Assignment: Print the listing below again. Change nothing.
[Records shown]
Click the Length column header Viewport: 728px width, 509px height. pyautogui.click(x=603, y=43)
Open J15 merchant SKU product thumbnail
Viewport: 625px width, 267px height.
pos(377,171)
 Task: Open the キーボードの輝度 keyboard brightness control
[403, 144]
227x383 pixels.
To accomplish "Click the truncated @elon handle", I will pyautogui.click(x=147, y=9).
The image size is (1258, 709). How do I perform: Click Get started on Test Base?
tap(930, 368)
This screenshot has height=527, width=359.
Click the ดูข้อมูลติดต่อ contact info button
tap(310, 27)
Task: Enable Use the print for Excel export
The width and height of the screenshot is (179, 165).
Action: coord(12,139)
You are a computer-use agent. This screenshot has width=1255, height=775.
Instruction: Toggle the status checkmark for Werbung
[/Records shown]
Task output:
Click the Length column header Viewport: 728px width, 509px height. pyautogui.click(x=603, y=43)
Open J15 merchant SKU product thumbnail
Viewport: 625px width, 267px height.
pos(377,171)
 Task: Open the キーボードの輝度 keyboard brightness control
[403, 144]
227x383 pixels.
To accomplish "Click the truncated @elon handle", I will pyautogui.click(x=147, y=9).
The image size is (1258, 709). How do I perform: Click Get started on Test Base?
tap(930, 368)
This screenshot has height=527, width=359.
Click the ดูข้อมูลติดต่อ contact info button
tap(310, 27)
Task: Enable Use the print for Excel export
The width and height of the screenshot is (179, 165).
Action: coord(12,139)
You are a computer-use agent. This screenshot has width=1255, height=775.
Instruction: Toggle the status checkmark for Werbung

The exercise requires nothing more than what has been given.